Deka is taken to the Oteran capital city of Hemaira, to a training ground called the Warthu Bera. There, she is introduced to her fellow alaki Belcalis, Gazal, Jeneba, twins Asha and Adwapa, and Mehrut, as well as their uruni, or male counterparts, including Keita, Li, and Lamin. Deka, Britta, and the others train under their teachers, Karmoko Thandiwe, Karmoko Huon, and Karmoko Calderis, and Deka also receives special training in the use of her ability to command deathshrieks. Deka emerges as a sort of leader of all the alaki in the Warthu Bera. Deka and the others are sent on raids to kill deathshrieks as part of their training. During one such raid, Deka discovers a shapeshifting creature named Ixa, who bonds with her and serves as her mount. She and the other alaki also discover temples of the Gilded Ones, depicting them as four benevolent gods instead of four demons. On later raids, Deka uses her ability to command deathshrieks to enable the rest of her team to kill them easily, earning the nickname "Death Strikers." On yet another raid with the Death Strikers, Deka discovers she can understand Deathshrieks, and that they keep referring to her as Nuru. She also discovers that she can command not only deathshrieks but alaki as well, coming to the conclusion that the two are one and the same creature.

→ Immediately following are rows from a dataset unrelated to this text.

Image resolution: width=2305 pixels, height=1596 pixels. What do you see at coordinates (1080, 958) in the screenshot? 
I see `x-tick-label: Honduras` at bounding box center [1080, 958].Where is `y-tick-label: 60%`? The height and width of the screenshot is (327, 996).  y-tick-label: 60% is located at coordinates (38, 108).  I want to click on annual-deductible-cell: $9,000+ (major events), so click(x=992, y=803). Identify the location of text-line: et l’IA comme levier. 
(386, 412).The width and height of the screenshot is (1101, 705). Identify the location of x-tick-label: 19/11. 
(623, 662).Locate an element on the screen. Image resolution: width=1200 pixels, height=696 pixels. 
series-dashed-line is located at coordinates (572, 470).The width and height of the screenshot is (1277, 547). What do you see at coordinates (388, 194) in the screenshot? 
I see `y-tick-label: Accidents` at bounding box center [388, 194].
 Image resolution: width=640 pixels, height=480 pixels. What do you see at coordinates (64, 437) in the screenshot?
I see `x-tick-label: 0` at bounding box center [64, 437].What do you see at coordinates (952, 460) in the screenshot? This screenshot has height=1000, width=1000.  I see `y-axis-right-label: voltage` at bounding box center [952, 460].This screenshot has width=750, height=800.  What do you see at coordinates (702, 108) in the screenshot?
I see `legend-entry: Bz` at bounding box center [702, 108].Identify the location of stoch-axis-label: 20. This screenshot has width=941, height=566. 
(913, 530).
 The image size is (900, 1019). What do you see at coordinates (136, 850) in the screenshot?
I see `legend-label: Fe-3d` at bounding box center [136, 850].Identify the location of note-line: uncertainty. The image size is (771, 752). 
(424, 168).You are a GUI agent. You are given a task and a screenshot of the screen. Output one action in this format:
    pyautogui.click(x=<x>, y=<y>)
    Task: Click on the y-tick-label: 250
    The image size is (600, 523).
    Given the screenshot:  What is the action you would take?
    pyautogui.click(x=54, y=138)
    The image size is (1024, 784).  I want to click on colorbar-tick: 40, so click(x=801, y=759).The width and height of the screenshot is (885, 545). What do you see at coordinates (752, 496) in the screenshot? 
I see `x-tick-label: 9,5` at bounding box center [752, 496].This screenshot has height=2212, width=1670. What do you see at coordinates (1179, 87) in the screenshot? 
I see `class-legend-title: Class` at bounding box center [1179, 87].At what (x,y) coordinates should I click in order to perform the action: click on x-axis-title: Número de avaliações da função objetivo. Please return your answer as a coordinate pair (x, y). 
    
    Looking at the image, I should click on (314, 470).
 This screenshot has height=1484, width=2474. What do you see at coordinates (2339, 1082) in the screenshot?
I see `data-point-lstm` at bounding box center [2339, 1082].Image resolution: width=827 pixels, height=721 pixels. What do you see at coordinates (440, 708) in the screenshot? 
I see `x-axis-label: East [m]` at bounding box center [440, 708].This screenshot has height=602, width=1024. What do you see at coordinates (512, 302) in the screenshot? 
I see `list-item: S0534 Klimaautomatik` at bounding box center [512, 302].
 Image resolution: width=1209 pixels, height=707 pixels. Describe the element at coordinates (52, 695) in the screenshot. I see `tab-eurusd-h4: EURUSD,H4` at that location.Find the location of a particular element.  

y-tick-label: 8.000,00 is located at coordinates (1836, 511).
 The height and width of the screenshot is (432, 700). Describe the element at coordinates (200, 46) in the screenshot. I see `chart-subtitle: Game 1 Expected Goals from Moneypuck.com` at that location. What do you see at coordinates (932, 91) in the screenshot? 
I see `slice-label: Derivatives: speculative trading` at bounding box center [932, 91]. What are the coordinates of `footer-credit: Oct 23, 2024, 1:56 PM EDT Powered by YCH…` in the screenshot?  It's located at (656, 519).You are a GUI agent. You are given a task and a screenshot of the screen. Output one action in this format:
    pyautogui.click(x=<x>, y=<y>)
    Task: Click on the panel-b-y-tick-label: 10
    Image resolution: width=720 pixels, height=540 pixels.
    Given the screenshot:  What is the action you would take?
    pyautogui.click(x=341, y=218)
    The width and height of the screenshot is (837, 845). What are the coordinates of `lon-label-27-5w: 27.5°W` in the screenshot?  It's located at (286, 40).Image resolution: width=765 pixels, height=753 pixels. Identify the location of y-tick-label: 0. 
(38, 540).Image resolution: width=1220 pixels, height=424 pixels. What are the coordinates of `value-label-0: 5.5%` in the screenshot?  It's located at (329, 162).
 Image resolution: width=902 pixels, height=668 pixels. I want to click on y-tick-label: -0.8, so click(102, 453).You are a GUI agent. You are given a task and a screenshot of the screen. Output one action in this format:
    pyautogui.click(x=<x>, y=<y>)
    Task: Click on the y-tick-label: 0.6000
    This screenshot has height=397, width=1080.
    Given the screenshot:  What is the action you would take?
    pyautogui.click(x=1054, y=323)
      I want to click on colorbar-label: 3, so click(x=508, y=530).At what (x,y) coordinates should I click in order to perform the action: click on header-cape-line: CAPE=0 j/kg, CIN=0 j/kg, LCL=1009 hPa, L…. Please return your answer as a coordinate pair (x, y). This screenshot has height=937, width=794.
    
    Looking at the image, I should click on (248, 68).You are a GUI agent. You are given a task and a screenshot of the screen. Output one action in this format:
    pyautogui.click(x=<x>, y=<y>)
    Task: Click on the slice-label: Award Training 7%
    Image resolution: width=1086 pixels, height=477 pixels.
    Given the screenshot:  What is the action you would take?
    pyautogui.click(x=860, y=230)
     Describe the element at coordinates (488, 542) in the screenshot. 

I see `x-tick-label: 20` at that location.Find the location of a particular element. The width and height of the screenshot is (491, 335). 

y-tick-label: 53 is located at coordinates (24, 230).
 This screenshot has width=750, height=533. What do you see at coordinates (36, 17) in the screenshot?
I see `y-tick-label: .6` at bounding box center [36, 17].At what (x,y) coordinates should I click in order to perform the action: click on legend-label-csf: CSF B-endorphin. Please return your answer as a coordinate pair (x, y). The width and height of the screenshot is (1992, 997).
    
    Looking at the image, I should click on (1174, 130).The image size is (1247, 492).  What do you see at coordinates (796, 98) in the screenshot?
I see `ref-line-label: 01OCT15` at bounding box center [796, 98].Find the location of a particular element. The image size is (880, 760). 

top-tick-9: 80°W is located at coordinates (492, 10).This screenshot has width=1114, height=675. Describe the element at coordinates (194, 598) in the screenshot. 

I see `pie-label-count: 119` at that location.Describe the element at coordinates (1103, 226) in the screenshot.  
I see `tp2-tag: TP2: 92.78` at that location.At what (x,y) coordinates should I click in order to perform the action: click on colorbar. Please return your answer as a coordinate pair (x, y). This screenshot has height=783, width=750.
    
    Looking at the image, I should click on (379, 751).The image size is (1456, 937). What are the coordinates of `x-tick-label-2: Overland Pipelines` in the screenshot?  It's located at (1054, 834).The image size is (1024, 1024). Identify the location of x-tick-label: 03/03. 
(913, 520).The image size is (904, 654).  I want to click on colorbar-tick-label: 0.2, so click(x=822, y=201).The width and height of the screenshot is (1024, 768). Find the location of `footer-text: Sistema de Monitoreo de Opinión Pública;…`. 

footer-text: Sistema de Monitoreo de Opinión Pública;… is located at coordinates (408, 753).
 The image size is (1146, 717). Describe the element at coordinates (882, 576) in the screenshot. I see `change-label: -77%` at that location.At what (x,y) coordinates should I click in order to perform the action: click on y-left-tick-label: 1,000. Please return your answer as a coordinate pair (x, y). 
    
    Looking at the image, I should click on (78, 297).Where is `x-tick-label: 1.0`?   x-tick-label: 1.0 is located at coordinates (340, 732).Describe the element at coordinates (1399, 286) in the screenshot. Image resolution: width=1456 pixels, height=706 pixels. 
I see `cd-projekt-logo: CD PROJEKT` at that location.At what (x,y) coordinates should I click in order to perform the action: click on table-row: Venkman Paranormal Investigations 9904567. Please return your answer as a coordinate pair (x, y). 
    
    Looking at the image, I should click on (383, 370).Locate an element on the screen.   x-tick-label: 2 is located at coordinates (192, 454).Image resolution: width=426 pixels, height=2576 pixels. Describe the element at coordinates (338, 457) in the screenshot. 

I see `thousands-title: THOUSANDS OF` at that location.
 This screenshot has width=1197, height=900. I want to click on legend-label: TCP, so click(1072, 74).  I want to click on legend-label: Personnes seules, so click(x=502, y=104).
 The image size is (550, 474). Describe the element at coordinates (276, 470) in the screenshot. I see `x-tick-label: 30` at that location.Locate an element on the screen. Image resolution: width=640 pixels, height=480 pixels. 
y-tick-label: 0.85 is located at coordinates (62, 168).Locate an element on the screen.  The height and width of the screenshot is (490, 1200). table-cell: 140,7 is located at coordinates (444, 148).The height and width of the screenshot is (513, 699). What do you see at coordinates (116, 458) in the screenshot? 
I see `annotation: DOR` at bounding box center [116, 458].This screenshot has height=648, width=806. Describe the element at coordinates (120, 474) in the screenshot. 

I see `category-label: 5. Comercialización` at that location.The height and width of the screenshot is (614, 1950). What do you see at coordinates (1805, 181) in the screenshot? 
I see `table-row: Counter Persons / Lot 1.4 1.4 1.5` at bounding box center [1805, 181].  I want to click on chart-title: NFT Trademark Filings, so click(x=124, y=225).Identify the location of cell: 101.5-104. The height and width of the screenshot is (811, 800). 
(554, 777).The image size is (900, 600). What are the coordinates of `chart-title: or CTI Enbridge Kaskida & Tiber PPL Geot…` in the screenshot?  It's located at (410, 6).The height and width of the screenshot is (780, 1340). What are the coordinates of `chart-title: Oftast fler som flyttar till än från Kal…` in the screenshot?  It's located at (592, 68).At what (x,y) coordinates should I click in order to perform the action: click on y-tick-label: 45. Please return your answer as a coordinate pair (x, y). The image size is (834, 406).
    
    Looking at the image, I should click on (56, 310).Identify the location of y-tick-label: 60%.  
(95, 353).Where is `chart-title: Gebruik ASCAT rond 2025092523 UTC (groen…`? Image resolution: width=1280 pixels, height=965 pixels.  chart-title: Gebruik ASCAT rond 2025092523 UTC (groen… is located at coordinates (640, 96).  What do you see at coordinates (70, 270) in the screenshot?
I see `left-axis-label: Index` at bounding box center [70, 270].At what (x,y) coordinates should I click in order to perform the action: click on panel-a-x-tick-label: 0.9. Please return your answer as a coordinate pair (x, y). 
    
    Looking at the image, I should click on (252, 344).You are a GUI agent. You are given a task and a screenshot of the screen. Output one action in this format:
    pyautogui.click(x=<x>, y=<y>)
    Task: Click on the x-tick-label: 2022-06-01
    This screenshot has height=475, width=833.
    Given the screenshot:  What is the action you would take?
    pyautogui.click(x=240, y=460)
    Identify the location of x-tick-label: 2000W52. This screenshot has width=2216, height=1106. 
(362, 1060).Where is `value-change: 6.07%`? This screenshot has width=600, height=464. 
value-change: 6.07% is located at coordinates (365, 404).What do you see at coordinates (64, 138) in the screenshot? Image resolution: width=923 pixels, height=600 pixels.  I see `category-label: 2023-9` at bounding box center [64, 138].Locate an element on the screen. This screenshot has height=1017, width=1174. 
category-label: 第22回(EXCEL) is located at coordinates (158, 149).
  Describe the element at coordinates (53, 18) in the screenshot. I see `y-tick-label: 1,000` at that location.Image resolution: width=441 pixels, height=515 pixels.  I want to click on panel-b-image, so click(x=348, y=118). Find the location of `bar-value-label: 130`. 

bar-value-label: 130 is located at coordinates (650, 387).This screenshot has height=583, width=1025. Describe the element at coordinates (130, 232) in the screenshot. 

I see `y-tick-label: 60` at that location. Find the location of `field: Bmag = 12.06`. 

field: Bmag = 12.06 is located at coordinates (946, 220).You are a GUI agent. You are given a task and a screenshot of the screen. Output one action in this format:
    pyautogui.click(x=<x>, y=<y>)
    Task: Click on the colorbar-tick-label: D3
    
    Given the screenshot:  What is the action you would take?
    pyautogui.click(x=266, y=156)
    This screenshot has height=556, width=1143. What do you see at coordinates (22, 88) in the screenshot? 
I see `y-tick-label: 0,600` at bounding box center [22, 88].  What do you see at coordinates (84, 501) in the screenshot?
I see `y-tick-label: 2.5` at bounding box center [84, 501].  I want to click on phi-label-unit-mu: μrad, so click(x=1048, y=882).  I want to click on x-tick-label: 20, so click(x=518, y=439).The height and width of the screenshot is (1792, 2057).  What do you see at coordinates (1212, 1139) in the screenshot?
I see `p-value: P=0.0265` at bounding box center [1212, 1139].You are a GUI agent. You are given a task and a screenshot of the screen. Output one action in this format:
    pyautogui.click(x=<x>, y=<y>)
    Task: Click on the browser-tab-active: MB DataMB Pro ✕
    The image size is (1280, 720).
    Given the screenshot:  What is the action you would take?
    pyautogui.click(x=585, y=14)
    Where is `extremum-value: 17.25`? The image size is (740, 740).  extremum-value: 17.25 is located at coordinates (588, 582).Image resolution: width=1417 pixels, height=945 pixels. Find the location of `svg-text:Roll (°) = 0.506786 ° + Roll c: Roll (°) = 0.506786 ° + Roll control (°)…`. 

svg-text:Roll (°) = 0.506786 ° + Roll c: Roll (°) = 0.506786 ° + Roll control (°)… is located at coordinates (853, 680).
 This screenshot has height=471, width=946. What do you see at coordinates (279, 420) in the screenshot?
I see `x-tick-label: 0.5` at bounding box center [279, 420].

The team sets out with the emperor and the entire army of Hemaira to exterminate the deathshrieks. Deka saves Britta from dying her final death, and later, when trying to save her friend Katya who is resurrected as a Deathshriek, is executed. Since Deka cannot truly die from being dismembered, Keita puts a poultice on her that causes her to appear to truly die. Deka is then told of the true nature of the Gilded Ones - who are gods, not demons - by White Hands, who reveals herself to be Fatu the Relentless, the first alaki, but continues to go by the name White Hands. Deka spends a few days healing, and then leads the army of deathshrieks down to fight the Hemairan army. While the fighting is going on, Deka goes to the temple of the Gilded Ones and finds Emperor Gezo and a team of soldiers guarding it. Deka's team, along with Ixa, begin fighting the soldiers, while Deka takes on Emperor Gezo. Gezo reveals himself to be a true jatu, a male descendant of the Gilded Ones. While jatu cannot resurrect like alaki can, they are faster and stronger even than the alaki. However, Deka's training under the Karmokos at the Warthu Bera allows her to triumph over the emperor, who is captured and imprisoned. Deka then frees the Gilded Ones - Hui Li, Beda, Anok, and Etzli. Deka and White Hands, along with the rest of Deka's team, take their place at the head of the army of the Gilded Ones, promising to free all the women of Otera and create a truly equal society.

== Reception ==
The novel received several positive reactions from literary critics. it entered the New York Times and Indie bestseller lists. A review from Publishers Weekly said of the novel: "Abundant action drives the pace, while a nuanced plot advocates social change by illustrating the myriad ways in which society cages and commodifies women." The Guardians review of the book states: "Action combines with an intense feminist story of sisterhood, where strength is found in female friendships and alliances." Another review from Tor.com praised the lead character stating that "in Deka, Forna offers a driven and determined main character who wades through intense trauma and violence and comes out the other side fueled with righteous fury".

== Film adaptation ==
A week after the release of the novel, Deadline Hollywood announced that it had been optioned for a film adaptation by the independent film production company Makeready. It will be produced by Brad Weston, Negin Salmasi and Misha Green, the latter of whom is known for her work on Lovecraft Country. Forna has also signed to write the script for the film adaptation.